Er liefert eine Antwort, lange bevor unser Bewusstsein – ein langsames, schwerfälliges Instrument – in der Lage ist, zu sagen, warum. Das Bauchgefühl ist ein Teil unseres brillanten Verstandes, der so schnell arbeitet (normalerweise als Reaktion auf einen dringenden Bedarf an Antworten), dass wir – also der bewusste Teil von uns selbst –keinen Einblick in die Schritte erhalten, die unternommen wurden, um zu einer Entscheidung zu gelangen. Das Bauchgefühl legt mehr Wert auf die Antwort als auf den Weg dorthin. Wir können schlau sein, auf Kosten der Unfähigkeit, zu erklären, wie uns das gelungen ist.

Wenn unser Bauchgefühl häufig unserer bewussten Logik überlegen ist, dann deshalb, weil es bestimmte Denkfehler zu umgehen scheint, die uns in die Irre führen können.

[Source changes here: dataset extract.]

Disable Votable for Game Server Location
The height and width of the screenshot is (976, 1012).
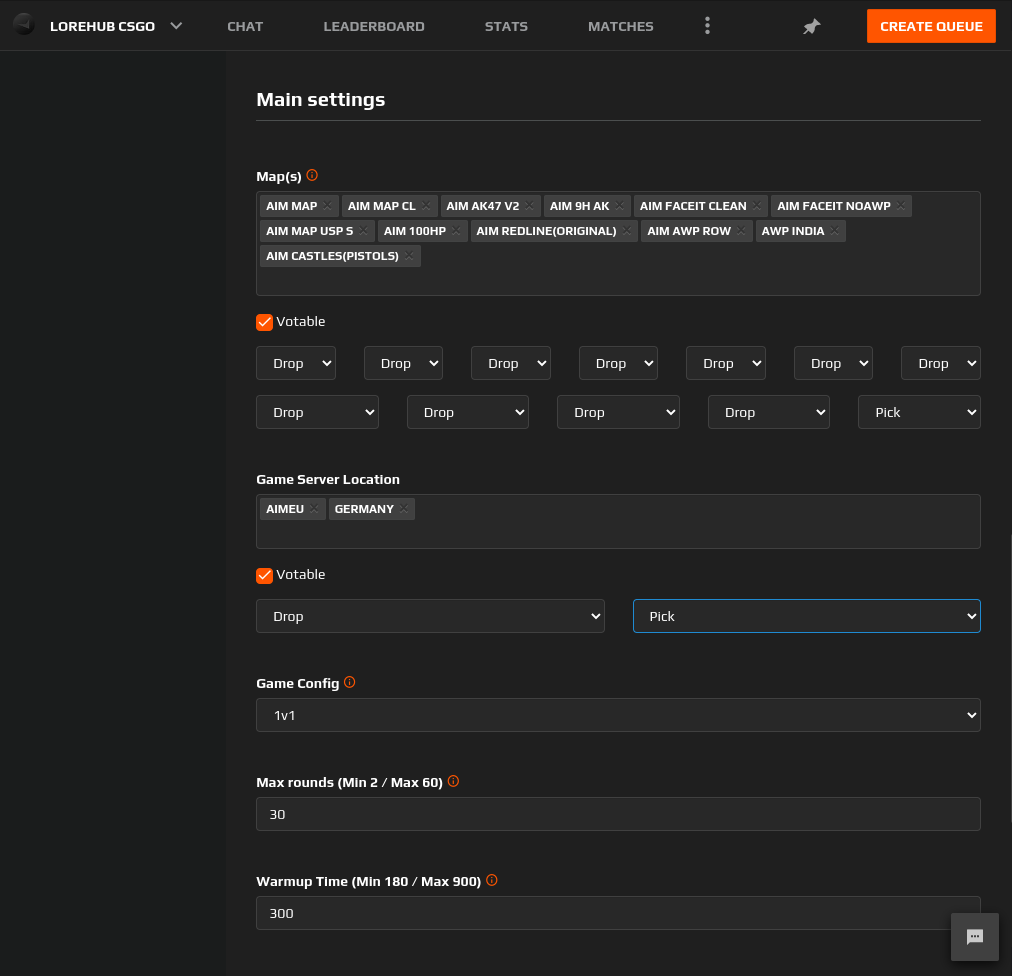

Der Verstand neigt dazu, naiv auf andere Menschen zu reagieren. Er geht davon aus, dass jemand, der sich selbst als Freund*in oder Partner*in bezeichnet, von Natur aus gut ist. Unser Bauchgefühl kann sich einer komplexeren und düstereren Wahrheit bewusst sein: Selbst in intimen Situationen kann es zu Verrat kommen.

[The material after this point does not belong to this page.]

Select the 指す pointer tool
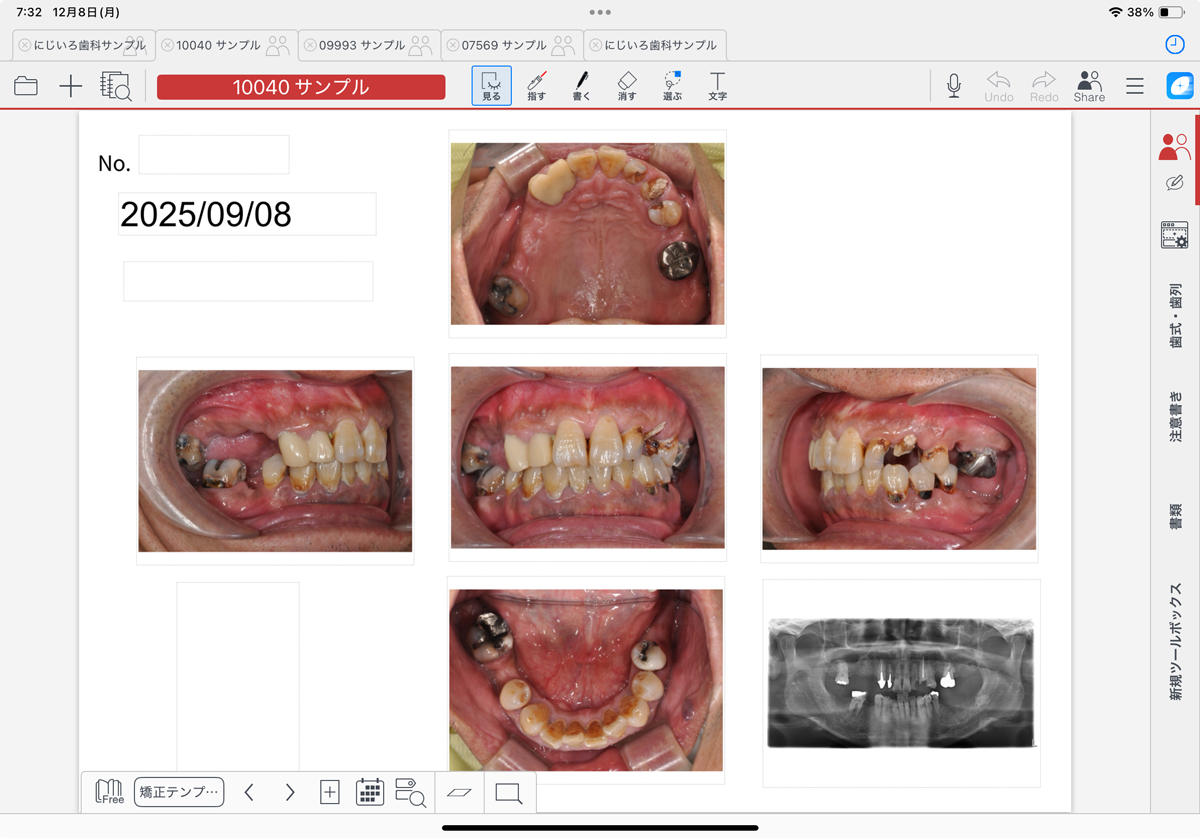coord(537,86)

Unser Verstand neigt auch dazu, zu sehr von dem auszugehen, wie die Dinge sein sollten: dass Eltern gütig sind, dass Kinder loyal sind, dass Partner*innen nicht stehlen. Er ist darauf bedacht, die Welt für so vernünftig und gesund zu halten, wie er sie sich wünscht.

Das Bauchgefühl ist weniger darauf bedacht. Es interessiert sich weniger für sogenannte Versunkene Kosten: Es beharrt nicht darauf, dass ein bestimmter Job schon ganz okay für uns ist, nur weil wir acht Jahre lang dafür ausgebildet wurden.

Das Bauchgefühl kann angemessen ehrgeizig sein. Es verlangt nicht, dass wir uns klein machen, um das Ego anderer zu befrieden. Es kann uns dazu auffordern, Chancen zu ergreifen, vor denen unser Verstand zurückschreckt.

Das Bauchgefühl reagiert auf kleine Hinweise. Es weiß, dass große Wahrheiten in scheinbar unbedeutenden Details zu uns gelangen können, dass eine zentrale Tatsache über jemanden in der Art und Weise, wie sich seine oder ihre Augen bewegen oder was die Person mit den Händen macht, zum Ausdruck kommen kann.

Es hört nicht nur auf das, was jemand sagt, sondern achtet auch sehr aufmerksam auf Körperhaltung, Geruch, die Art, wie jemand seufzt – Details, die der rationale Verstand zu Unrecht als „unbedeutend” und als unzuverlässige Grundlage für wichtige Entscheidungen abtut.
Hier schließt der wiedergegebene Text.